What you are asked to do >>
Can you repeat the stretch of the listing from the line containing "Where should I" through the end of the listing, changing "toolbar" to "menu bar" and leaving everything else unchanged?

Supplied material >>
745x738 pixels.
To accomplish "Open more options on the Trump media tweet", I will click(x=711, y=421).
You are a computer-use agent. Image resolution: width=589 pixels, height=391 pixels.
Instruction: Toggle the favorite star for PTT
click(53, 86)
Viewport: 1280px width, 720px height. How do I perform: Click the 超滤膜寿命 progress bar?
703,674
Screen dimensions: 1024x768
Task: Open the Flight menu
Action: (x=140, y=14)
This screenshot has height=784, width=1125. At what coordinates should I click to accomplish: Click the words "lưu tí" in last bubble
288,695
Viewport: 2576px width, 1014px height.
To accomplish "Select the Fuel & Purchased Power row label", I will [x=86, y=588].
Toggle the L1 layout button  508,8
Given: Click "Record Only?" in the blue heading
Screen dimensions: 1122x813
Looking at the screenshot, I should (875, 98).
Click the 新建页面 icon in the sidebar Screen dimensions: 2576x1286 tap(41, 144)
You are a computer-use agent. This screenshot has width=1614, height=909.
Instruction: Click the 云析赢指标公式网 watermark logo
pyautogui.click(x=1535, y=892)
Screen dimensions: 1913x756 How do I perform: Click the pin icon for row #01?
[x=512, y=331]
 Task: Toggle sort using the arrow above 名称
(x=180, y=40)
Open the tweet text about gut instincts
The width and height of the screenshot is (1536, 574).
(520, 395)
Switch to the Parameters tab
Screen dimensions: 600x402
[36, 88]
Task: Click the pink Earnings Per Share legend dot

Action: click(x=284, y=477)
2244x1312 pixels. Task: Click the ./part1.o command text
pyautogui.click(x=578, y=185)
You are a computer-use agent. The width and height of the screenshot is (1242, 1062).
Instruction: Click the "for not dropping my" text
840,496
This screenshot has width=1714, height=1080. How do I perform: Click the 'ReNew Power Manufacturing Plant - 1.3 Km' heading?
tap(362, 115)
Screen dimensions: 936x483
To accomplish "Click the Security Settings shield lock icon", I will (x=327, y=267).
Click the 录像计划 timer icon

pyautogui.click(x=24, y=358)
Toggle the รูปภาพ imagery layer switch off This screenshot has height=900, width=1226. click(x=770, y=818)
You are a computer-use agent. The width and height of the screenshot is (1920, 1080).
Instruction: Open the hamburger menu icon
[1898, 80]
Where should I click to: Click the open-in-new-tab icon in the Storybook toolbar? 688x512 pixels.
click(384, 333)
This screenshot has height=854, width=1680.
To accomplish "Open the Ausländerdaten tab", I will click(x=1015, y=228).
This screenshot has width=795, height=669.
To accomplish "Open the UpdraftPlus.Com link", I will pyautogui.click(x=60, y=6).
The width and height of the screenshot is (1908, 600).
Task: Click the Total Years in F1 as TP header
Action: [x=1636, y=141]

Response for this exercise >>
Where should I click to: Click the open-in-new-tab icon in the Storybook menu bar? 688x512 pixels.
click(384, 333)
This screenshot has height=854, width=1680.
To accomplish "Open the Ausländerdaten tab", I will click(x=1015, y=228).
This screenshot has width=795, height=669.
To accomplish "Open the UpdraftPlus.Com link", I will pyautogui.click(x=60, y=6).
The width and height of the screenshot is (1908, 600).
Task: Click the Total Years in F1 as TP header
Action: [x=1636, y=141]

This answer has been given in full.